One year ago, almost at the same date, my sister got married. She later confessed she was really stressed the day of her wedding, especially before entering the city hall where she was about to get married.

Recently, I read this post on Huffington Post about runaway brides. Apparently, more women than we think are nervous on their big day, and some are even anxious about their engagement. That’s why some run away at the altar.

But our anxiety finds its roots somewhere. Maybe it’s because we haven’t been honest from the start of our relationship, and accepted a lot of sacrifices to get to our goal. How many of us have been coward and not telling how we felt in fear of losing the one we love?

A friend of mine called off her engagement two months before her big day because she finally realized she has given too much for her relationship. Since the beginning, she has accepted a lot from him, and broke off several times with him. He didn’t treat her that well. He often called her late in the night to come to his place, but wasn’t particularly affectionate with her. He forgot her birthday many times, refused to make a gesture for her on Valentine’s Day. My friend told me many times she was afraid to lose him if she told him the truth. Deep inside her heart, she wanted to have a mental, physical and  spiritual  commitment with him. But she thought telling him that would make him run away. Instead, she broke off with him many times, only to come back a few weeks later because she couldn’t live without him.

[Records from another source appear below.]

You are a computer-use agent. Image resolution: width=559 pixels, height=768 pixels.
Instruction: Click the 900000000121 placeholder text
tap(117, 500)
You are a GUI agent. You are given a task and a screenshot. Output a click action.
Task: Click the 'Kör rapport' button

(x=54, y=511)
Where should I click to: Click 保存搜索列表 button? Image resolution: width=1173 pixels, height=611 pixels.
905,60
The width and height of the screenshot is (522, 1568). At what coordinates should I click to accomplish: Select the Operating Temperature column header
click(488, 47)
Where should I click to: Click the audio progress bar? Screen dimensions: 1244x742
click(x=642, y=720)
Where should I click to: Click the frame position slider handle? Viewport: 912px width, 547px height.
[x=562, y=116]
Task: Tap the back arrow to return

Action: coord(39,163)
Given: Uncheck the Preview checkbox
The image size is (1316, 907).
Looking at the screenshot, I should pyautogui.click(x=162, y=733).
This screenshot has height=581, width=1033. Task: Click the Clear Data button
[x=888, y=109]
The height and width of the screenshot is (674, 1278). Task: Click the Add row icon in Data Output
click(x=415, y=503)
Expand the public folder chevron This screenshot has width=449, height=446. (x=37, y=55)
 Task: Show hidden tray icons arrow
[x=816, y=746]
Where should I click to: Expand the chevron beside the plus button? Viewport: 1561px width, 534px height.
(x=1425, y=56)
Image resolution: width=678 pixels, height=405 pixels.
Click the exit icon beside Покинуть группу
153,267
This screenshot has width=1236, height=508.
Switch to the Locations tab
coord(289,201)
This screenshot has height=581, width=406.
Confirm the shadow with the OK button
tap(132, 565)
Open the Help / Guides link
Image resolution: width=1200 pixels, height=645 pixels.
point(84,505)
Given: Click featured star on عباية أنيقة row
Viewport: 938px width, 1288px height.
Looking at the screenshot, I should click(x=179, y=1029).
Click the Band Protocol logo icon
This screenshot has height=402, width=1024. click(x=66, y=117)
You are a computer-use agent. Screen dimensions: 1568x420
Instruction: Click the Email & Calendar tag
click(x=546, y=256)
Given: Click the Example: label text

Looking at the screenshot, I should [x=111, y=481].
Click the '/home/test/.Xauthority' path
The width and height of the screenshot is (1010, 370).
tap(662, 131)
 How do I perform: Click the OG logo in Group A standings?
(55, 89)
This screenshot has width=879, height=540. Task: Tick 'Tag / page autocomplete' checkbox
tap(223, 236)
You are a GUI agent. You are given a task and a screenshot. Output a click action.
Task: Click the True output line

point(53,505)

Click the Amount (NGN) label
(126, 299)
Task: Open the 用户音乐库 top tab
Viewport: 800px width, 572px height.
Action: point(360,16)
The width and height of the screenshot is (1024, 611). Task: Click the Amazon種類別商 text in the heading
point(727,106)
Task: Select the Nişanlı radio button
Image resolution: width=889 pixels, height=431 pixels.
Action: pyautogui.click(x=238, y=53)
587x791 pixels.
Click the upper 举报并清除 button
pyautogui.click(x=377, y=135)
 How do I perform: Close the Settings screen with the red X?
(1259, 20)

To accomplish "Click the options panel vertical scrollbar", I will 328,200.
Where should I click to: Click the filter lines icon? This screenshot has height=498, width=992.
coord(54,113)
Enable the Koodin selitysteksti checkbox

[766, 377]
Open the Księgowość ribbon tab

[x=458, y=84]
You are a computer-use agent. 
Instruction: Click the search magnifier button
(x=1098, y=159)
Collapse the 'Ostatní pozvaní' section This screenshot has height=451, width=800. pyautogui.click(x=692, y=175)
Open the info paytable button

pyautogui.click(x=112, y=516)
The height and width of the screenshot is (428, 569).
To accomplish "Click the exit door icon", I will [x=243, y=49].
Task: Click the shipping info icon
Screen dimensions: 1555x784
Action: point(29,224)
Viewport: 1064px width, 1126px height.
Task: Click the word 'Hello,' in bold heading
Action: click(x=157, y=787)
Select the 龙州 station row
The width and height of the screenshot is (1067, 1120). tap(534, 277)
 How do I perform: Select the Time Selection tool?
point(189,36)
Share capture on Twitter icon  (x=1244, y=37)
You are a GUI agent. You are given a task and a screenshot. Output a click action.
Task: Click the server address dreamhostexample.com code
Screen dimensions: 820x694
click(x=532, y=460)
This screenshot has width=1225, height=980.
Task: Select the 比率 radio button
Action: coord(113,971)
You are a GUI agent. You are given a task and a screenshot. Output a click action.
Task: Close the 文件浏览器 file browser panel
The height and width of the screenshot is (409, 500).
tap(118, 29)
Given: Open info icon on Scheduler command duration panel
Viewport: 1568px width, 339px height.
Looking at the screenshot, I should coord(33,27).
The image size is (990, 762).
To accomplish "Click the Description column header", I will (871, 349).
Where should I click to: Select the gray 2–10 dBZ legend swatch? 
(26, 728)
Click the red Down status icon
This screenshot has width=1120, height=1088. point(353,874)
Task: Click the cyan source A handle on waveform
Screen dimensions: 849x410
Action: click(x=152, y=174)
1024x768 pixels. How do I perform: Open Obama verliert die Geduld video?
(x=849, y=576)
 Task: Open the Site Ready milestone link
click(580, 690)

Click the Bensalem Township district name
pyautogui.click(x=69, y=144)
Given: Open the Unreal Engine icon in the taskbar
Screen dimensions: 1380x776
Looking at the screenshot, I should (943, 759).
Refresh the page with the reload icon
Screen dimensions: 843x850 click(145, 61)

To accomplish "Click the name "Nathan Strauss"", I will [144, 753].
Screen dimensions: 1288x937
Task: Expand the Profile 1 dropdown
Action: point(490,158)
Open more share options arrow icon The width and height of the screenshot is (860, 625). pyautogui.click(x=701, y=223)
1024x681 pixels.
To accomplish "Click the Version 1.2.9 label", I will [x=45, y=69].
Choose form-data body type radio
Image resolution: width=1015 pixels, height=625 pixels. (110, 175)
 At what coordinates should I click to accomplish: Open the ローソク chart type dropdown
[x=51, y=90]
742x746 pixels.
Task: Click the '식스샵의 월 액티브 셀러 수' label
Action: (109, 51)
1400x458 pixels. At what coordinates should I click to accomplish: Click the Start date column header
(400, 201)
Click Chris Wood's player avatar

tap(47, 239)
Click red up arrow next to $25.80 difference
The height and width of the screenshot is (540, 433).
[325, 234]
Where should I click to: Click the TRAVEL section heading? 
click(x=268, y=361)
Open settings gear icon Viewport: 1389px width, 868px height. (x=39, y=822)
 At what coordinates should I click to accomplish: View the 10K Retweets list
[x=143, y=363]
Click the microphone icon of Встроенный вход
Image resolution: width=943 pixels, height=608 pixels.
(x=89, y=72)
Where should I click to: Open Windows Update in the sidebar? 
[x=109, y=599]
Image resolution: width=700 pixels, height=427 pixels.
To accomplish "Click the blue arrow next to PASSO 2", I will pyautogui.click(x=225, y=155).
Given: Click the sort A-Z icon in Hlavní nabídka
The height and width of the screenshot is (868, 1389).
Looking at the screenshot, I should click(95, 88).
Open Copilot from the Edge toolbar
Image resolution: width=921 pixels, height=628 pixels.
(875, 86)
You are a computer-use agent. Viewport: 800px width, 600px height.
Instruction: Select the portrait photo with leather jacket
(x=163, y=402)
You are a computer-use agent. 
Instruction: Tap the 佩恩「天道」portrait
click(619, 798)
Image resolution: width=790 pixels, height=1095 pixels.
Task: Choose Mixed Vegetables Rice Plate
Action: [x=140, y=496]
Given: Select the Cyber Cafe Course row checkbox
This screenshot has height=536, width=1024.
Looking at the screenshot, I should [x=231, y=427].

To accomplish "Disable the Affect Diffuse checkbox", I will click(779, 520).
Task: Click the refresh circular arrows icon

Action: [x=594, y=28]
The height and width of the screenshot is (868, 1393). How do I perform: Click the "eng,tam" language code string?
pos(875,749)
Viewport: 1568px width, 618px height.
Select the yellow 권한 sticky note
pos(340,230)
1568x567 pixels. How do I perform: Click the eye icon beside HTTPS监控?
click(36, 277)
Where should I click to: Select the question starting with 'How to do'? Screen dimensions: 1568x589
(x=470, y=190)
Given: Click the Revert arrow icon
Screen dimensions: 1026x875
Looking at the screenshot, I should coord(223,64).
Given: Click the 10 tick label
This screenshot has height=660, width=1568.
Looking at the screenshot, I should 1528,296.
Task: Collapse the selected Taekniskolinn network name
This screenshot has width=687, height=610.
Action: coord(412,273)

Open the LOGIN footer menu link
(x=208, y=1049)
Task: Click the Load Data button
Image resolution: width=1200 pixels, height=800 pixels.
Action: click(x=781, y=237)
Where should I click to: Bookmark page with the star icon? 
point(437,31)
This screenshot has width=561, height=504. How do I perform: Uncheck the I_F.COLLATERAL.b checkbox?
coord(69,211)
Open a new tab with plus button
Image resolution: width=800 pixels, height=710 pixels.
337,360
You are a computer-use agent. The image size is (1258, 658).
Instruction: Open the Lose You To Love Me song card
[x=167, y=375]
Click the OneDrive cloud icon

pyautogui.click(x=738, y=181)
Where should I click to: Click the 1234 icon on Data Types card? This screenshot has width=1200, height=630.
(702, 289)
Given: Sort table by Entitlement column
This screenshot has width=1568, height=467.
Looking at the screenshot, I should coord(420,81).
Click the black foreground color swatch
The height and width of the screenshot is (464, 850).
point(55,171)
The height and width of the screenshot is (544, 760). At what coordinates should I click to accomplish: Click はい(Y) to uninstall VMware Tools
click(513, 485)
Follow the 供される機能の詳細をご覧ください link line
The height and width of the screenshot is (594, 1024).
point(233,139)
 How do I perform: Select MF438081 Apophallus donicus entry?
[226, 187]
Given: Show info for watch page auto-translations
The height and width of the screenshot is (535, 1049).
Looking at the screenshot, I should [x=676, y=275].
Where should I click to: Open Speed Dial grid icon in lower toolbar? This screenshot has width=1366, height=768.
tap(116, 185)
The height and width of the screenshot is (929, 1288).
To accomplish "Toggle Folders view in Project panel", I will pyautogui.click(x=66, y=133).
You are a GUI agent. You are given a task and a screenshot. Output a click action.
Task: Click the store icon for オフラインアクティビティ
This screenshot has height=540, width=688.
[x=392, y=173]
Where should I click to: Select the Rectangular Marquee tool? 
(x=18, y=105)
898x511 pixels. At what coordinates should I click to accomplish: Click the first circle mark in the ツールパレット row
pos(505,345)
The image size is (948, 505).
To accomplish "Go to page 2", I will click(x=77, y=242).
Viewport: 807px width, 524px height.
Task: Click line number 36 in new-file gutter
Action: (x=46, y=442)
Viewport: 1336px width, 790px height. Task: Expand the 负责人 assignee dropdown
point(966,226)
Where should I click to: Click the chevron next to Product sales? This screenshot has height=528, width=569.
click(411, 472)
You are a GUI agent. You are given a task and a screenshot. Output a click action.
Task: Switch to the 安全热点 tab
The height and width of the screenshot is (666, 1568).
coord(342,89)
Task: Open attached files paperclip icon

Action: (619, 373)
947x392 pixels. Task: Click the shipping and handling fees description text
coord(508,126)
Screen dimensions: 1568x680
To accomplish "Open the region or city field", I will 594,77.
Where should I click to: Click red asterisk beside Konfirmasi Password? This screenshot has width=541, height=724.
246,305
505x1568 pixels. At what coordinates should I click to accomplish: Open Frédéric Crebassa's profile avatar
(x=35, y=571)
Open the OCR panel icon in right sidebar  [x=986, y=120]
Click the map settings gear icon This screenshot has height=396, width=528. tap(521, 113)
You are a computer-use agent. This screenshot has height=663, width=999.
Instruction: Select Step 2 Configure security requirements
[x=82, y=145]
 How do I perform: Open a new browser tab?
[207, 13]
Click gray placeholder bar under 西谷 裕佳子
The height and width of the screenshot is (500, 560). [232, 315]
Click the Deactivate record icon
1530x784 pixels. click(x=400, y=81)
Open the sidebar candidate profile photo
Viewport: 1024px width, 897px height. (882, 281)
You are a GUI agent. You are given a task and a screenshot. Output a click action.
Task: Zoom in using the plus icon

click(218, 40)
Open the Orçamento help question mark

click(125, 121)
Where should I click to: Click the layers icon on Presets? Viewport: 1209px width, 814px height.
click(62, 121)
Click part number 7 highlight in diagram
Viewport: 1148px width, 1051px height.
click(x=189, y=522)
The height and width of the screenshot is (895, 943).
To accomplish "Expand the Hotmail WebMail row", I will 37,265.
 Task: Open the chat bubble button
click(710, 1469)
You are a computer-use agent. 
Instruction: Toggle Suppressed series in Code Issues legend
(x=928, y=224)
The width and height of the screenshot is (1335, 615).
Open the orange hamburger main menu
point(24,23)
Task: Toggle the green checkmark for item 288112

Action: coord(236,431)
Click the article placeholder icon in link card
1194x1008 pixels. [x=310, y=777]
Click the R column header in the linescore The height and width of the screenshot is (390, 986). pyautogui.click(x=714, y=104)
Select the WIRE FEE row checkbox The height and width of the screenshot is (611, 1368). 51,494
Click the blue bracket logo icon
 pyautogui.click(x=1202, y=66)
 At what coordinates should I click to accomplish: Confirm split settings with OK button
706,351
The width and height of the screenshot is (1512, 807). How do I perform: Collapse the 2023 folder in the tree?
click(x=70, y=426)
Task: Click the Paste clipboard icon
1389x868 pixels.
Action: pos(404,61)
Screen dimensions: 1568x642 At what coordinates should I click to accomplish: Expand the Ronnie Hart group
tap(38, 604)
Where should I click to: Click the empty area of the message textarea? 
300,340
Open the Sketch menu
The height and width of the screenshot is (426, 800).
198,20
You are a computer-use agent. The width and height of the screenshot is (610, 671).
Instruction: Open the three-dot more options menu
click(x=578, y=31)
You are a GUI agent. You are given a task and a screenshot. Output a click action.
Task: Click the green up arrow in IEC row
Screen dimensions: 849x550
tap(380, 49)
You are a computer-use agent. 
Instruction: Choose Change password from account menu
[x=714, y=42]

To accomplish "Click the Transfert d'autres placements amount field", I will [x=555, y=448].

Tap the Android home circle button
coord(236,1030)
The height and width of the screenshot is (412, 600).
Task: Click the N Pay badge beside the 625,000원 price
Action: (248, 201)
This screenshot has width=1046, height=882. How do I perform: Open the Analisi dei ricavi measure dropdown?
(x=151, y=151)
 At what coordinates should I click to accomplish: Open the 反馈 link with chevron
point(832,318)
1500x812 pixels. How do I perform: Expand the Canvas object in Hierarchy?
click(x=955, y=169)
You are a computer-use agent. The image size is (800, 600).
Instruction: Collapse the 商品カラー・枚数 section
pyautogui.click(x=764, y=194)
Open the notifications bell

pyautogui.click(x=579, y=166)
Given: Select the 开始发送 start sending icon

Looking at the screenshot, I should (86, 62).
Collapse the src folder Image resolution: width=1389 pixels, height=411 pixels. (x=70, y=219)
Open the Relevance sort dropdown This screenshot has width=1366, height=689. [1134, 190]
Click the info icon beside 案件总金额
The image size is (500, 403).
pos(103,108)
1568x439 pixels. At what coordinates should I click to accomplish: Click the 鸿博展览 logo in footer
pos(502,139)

Eventually,  he proposed to her out of the blue. She didn’t expect it at all, after all she has been through with him. At first, she was happy. But then, something happened. One night, when we were hanging at a bar with our girlfriends, the bartender asked her why him.  “All I know is that I can’t live without him” she replied. “But he’s having the best of you?” he replied. And my friend couldn’t answer. She looked at us, as if we could give her an answer. But then, one of her friends told her she hated the person she became since she got involved in her relationship. “It’s been three years now we have been patiently hearing you complaining about how bad he treats you, and you have become this weak and needy person I don’t recognize. You’re so much more than that” she said. All of us looked at each other and agreed with her without saying a word. My friend was just stomached by what she heard. And she left the bar.

Three days later, she called me and asked if we could have a drink. And she asked me if she was making a mistake by marrying him. “What do you want from him?” I asked. “To be by my side” she replied. “Have you thought about our night at the bar?” I asked. “I did. I think the bartender made a point” she said. And she asked if we could change the topic of our conversation.

Two weeks later, she called off her engagement. She told me she realized he wasn’t the right man for her after all.

So, I do believe we shouldn’t take our engagement too lightly. Given the high rate of divorces in the western countries, it’s not a bad idea.